Providers and Encryption
OpenChat supports two provider paths:
osschat shared OpenRouter key (free-tier style usage controls).- User-managed credentials for
openrouter, openai, anthropic, google, xai, groq, mistral, cohere, codex, and claude-code.
Provider Registry
Provider metadata is defined in apps/web/src/lib/provider-credentials.ts.
- Each provider has
authType (apiKey or oauth), placeholder, and optional docs URL.
- UI reads these definitions in
settings-providers.tsx.
Encryption Model
Secrets are encrypted server-side before persistence.

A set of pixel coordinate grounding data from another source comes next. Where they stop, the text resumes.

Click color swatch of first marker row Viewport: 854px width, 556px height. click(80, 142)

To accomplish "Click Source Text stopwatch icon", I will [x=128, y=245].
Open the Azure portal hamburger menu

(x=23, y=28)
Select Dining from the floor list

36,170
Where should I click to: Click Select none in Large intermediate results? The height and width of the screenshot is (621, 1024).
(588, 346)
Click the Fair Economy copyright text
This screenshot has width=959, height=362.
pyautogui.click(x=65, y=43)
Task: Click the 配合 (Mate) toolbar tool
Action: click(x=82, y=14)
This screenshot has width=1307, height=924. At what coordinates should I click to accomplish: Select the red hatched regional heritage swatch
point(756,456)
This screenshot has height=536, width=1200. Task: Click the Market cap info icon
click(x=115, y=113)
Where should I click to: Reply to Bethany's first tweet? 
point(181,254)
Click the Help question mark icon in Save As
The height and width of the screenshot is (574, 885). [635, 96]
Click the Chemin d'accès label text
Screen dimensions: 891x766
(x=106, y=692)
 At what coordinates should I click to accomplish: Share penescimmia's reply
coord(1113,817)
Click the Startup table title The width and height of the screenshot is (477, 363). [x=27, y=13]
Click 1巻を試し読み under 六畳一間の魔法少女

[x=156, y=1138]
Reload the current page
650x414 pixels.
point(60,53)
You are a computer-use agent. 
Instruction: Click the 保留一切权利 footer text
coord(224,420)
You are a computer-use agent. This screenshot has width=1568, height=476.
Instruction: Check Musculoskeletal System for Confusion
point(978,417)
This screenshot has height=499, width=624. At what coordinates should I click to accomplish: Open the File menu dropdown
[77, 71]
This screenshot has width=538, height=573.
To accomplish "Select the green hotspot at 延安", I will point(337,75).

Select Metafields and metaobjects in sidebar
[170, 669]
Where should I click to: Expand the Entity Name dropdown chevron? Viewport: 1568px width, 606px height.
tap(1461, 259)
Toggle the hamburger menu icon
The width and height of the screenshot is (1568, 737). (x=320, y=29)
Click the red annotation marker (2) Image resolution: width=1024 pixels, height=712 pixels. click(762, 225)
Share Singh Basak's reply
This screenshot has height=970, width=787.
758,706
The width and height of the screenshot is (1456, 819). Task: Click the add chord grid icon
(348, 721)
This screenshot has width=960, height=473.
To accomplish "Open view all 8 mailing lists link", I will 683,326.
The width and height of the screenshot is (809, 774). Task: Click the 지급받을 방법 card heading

- Web server route encrypts incoming secrets in
api/provider-credentials.ts.
- Encryption helpers are in
lib/server-crypto.ts using AES-256-GCM.
- Ciphertext is stored in Convex
userProviderCredentials table.
Required env var:
OPENROUTER_ENCRYPTION_KEY=<base64-encoded 32-byte key>
If OPENROUTER_ENCRYPTION_KEY is missing or invalid length, credential writes fail.
Runtime Provider Resolution
streamExecution.ts resolves provider auth at request time:
osschat uses server OPENROUTER_API_KEY.- Other providers fetch encrypted user credential via internal query.
- Secret is decrypted in action runtime and used to instantiate provider SDK client.
Operational Best Practices
- Rotate encryption keys with a controlled migration plan.
- Apply rate limits to credential update/delete endpoints.
- Keep provider secrets server-only; never expose raw values to the client.